Improve Windows performance of `pathlib.Path.is_file` and friends
Feature or enhancement
We could implement / reuse the same fast paths that we did for os.path.* in #101324 for pathlib.Path.*. It will require a little more work, since the pathlib.Path API can return OSError under certain circumstances, whereas os.path would return False in those cases.
Pitch
We saw a 12-25% speedup doing this for os.path. It would be unfortunate if people chose the lower-level API for performance reasons because pathlib.Path didn't match it in performance.
Linked PRs
- gh-101361
- gh-118243
It would be a shame to lose the generic implementations in pathlib -- they'll be useful in a future AbstractPath class where stat() is abstract.
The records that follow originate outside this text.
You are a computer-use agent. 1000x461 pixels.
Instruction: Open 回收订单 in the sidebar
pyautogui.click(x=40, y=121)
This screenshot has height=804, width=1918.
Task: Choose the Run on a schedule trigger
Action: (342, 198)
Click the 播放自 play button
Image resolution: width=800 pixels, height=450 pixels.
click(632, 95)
@barneygale, wouldn't this enhancement entail WindowsPath overriding the base Path implementations?
We support subclassing as of #31691, which means that a user on Windows can do this:
class MyClass(pathlib.Path):
pass
P = MyClass()
... and expect that p works exactly as if it was a WindowsPath. But it's not actually a subclass of WindowsPath - its behaviour is controlled entirely by the value of its _flavour attribute.
Hence I'm hesistant to add things to WindowsPath and PosixPath.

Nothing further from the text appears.